The family planning programme was wound up after the Islamic Revolution saw in it an unwarranted Western influence. Women were encouraged to have large families and government subsidies acted as an incentive to have more children. The sudden increase in the population led to a rethinking of policy: between 1976 and 1986 the population went up from 34 million to 49 million. The large population became an obstacle for the development agenda as the war with Iraq had left the economy in a vulnerable state, with vastly depleted foreign exchange reserves and a seriously affected oil production. Iran adopted a pragmatic religious and political approach to population control.

In December 1989, the family planning programme was revived with the support of religious leaders. Population growth dropped from 3.2 per cent to 1.2 per cent by 2001.

Mohamed Abdel-Ahad of the United Nations Population Fund said: "The decline is attributed to a high degree of political commitment, support from the religious leaders together with widespread availability of family planning information and services through an efficient public health care system."

The family planning programme is part of the primary health care delivery system, which provides free contraceptives.
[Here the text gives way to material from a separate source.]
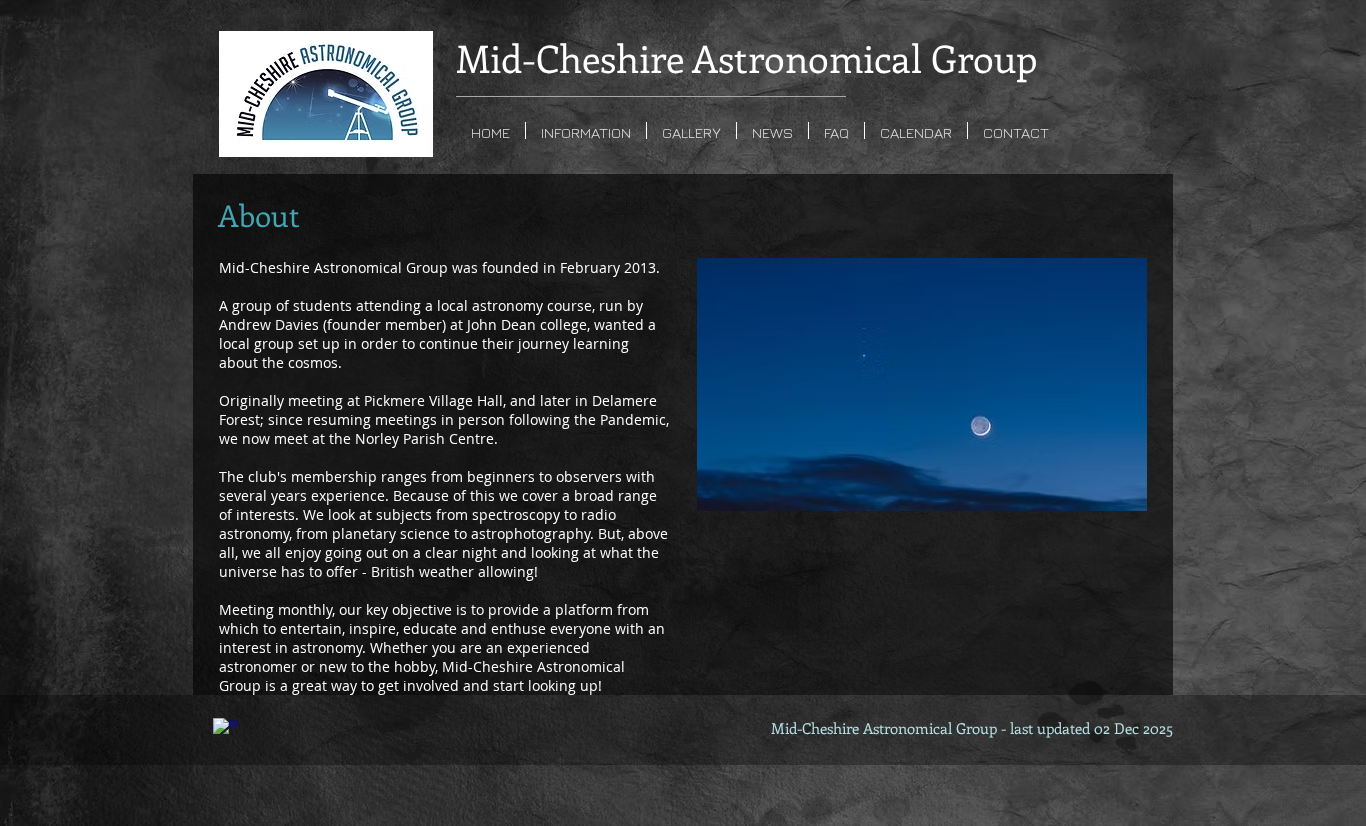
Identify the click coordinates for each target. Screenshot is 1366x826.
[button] (586, 130)
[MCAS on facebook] (225, 730)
Pre-marriage counselling has been made compulsory under the law. Marriages in Iran cannot be registered unless the couple have attended counselling sessions.

Significantly for a Muslim country, sterilisation techniques are accepted forms of birth control. Reversal of vasectomy is also available and has a success rate of 80 per cent. The leaders of Iran have shown that it can take difficult decisions, reversing old traditions in matters that are beneficial to the people.